Visualmente, “Kadze” é um projeto artístico com um estilo distinto e sentido estético na moldura. Numa vertente narrativa e como ideia de mundo, a sua estranheza surreal pode ser reconhecida como um europeu moderno, parente distante de algumas das obras de David Lynch e Harmony Korine – realizadores americanos com uma linguagem cinematográfica característica, até demasiado intrusiva. .
O vento é movimento, o vento é uma hipótese que dá origem à ideia de uma situação, o vento é uma recusa da estática. Ao mesmo tempo, no filme, a estática ou a ausência de vento é um novo registo de uma vida em que os objetos (corpos) em estado de repouso fazem parte do ambiente, definem os trailers do ser.

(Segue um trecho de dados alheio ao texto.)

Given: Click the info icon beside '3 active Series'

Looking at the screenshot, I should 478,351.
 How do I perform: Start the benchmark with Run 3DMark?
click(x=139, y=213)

O início e o fim do filme estão num código comum “água” – os estados possíveis conduzem a uma fonte comum – independentemente da disposição dos elementos, independentemente da sua concentração, independentemente da sua forma, o início e o fim são o mesmo: a viagem entre eles é kadze (vento) – forte, claro, silencioso, frio, quente… Vento é mudança, os pontos são claros, a distância entre eles é determinada pelas nossas escolhas. “Kadze” é a resposta possível – dinâmica e estática, vida e morte carregam o mesmo conhecimento, são ângulos diferentes da nossa jornada em direção a nós mesmos.